Aku berada disini. ratusan mil laut dari tempat kelahiran. Di sebuah perkampungan dataran tinggi yang bersuhu rendah. Jauh dari hiruk pikuk kota dan kebisingannya. Di rumah panggung yang  difungsikan sebagai kantor darurat ini jualah aku berada, ditemani segelas kopi dengan takaran 1 banding 1, agak pahit dan rasa manisnya hanya muncul sekejap seiring dengan kepulan hawa panas yang cepat di hantam hembus angin. Di samping kiri; sekitar 1 Km dari sini terhampar perkampungan masyarakat pedalaman yang masih hidup dengan kesederhanaan. Di bagian utara puluhan bukit setinggi lebih dari 1000 m berjejer diselimuti halimun tipis yang kadang di usik nakal oleh angin. Aku barusan tiba disini (Kec. Kepala Madan, Kab. Buru Selatan- Maluku) pada pukul 8 pagi setelah melewati perjalanan melelahkan selama 3 jam dari kota Kabupaten (Namrole) dengan angkutan laut yang bobroknya minta ampun, dan kemudian disambung dengan menumpang mobil perusahan kayu menuju tempat dimana aku berada sembari menekan tuts keyboard. Perjalanan yang melelahkan dan membuat mual perut rasanya terbayar sudah dengan view yang tersaji dari tempat ini, belum lagi bonus jaringan yang lumayan bagus.
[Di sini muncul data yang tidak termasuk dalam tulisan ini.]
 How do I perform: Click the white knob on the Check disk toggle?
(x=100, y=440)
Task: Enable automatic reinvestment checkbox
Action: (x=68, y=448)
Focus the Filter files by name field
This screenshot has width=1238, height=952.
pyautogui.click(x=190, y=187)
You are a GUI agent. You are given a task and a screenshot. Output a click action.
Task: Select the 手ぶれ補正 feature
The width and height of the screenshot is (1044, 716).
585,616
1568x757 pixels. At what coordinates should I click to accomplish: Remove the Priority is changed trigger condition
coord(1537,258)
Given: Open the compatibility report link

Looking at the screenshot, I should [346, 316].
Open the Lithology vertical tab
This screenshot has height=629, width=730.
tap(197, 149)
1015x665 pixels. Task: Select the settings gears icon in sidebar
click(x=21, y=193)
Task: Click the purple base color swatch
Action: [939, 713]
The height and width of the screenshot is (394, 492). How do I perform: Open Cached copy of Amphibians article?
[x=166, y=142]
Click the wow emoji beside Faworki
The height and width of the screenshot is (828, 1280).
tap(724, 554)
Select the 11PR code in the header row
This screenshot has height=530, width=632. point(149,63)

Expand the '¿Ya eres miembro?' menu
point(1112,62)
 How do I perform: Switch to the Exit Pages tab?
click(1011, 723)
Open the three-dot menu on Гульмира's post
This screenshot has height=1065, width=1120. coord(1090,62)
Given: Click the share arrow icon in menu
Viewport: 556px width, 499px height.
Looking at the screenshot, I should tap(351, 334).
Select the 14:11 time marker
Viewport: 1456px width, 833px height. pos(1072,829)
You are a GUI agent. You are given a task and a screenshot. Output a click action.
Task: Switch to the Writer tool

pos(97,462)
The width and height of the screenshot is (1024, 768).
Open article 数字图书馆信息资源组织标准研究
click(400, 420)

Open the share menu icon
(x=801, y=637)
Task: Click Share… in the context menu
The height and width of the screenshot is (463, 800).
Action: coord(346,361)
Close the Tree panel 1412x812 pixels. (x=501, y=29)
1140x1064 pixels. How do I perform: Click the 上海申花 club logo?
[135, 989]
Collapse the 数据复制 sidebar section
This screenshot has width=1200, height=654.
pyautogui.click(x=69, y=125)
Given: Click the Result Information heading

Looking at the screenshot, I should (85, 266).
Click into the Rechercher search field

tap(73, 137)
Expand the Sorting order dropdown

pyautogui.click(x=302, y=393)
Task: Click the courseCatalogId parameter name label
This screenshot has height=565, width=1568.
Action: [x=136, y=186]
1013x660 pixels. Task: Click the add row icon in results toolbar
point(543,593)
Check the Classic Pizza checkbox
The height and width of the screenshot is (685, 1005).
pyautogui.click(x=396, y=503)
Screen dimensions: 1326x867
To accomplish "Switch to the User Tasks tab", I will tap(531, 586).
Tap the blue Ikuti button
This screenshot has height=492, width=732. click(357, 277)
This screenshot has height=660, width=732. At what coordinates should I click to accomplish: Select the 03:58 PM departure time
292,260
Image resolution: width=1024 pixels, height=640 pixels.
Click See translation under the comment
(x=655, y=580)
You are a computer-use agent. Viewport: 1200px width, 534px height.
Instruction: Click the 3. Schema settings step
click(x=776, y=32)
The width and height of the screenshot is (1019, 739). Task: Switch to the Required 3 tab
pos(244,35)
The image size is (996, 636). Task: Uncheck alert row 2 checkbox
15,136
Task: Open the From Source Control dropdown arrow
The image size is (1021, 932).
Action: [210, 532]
Ada satu hal yang ingin kutulis hari ini, dan mungkin adalah hal terkonyol yang pernah ada di blog ini, tapi tak apalah, hitung-hitung sudah lama gak ada postingan. ini juga terkait dengan kejadian semalam yang konstan terjadi. Yah, bukan kah sebuah sketsa hidup itu tidak hitam atau putih. Semuanya akan putih atau hitam begitu kau tahu nilai absolut dari nilai abu-abu.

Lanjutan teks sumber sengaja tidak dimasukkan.